2020 watch: Bloomberg Doesn’t Stand a Chance

“Michael Bloomberg was a very good mayor of New York City,” David Marcus concedes at The Federalist. He was also “an effective manager.” But now the former mayor, who served three terms, wants to run for president as a Democrat. “Let’s be frank,” Marcus writes. “All the gold in Fort Knox could not get Michael Bloomberg elected president.” And there is “a simple reason for this,” says Marcus: “The man’s entire raison d’etre is an anti-fun agenda that slowly sucks the joy out of life and replaces it with cogs turning wheels in the factory of progress.” While Bloomberg may be a “better retail politician” than most would think, he’s just not cut out for our current political climate.

Conservative: Right Needs Climate-Change Plan

Trump’s withdrawal from the Paris Accord and rollback of Clean Power Plan and other regulatory controls on greenhouse-emissions were warranted, argues conservative Jonathan Adler, director of the Coleman P. Burke Center for Environmental Law, at the Los Angeles Times. But Trump and “Republicans generally” haven’t “come up with an alternative approach.” Fact is, “meaningful climate mitigation” means “a dramatic transformation of the energy economy, both here and abroad” — and efforts to decarbonize the economy “must match this sort of transformation.” Trump has embraced “our profound obligation to protect America’s extraordinary blessings.” But such words “need to be matched by meaningful action.”

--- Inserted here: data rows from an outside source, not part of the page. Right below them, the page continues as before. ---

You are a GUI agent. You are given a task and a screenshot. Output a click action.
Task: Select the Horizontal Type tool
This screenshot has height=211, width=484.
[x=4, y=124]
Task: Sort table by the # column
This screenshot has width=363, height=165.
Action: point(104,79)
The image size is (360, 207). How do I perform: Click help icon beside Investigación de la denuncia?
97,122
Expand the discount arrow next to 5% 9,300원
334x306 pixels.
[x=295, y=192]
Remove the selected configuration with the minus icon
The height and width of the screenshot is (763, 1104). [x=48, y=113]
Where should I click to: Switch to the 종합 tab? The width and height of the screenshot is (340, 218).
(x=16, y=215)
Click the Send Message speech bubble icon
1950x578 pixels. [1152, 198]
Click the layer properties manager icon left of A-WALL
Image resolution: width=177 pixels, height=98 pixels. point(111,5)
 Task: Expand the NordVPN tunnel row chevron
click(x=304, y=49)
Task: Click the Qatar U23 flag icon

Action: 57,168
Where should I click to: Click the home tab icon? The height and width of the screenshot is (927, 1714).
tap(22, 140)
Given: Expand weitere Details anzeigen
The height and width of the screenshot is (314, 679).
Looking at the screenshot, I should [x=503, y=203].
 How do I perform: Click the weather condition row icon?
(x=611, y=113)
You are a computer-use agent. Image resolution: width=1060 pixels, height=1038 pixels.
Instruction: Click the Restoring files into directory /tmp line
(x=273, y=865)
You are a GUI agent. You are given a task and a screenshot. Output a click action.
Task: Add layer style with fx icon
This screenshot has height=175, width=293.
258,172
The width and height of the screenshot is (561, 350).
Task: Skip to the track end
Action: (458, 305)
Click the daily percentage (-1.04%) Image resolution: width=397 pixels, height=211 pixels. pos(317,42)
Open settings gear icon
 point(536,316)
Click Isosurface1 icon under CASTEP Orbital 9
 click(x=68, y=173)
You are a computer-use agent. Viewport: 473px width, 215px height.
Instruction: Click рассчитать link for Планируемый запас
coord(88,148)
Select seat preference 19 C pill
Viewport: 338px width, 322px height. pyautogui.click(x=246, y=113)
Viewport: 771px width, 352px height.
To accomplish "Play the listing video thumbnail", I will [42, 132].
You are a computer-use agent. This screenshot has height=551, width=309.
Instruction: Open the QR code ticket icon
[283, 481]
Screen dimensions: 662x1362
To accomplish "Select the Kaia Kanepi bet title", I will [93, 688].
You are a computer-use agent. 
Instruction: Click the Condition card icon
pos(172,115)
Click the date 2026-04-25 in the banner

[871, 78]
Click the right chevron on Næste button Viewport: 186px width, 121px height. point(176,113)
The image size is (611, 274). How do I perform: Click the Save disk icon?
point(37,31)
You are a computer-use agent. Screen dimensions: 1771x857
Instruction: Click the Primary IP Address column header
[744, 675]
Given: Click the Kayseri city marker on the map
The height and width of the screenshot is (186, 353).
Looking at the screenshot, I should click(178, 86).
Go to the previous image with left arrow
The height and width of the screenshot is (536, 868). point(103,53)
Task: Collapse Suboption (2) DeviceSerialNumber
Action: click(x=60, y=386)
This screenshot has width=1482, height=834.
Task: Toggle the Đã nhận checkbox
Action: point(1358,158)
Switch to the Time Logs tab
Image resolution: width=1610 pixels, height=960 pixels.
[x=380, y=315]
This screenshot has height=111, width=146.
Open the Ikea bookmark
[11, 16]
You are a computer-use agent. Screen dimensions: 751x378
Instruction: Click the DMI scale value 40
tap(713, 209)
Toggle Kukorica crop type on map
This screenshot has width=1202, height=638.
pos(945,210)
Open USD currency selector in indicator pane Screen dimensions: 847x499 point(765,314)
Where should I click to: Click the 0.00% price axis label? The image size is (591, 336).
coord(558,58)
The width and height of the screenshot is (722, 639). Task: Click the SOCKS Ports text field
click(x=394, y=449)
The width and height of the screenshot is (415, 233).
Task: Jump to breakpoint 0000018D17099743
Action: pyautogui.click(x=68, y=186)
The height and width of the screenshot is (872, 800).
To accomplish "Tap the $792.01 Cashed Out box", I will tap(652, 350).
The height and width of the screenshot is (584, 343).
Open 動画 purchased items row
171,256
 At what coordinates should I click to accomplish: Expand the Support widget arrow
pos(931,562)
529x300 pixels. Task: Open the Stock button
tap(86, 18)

Sports desk: Teach Student Athletes Finance

Tim Ranzetta at the Washington Examiner welcomes news that the NCAA will soon let college athletes be paid, but “lost in the discussion,” he notes, is that the organization still won’t let them learn how to manage that extra income. That’s because it refuses to let student athletes use personal finance high school courses to qualify for college scholarships. As NBA player and now-financial adviser Chris Dudley points out, 60% of NBA players go broke within five years of retirement, and 78% of former NFL players have financial difficulties within just two years. Yet the NCAA’s policy of “not recognizing personal finance as a core course discourages students from taking it.” If the NCAA is going to let student athletes be paid, “then we can certainly also rethink this damaging policy.”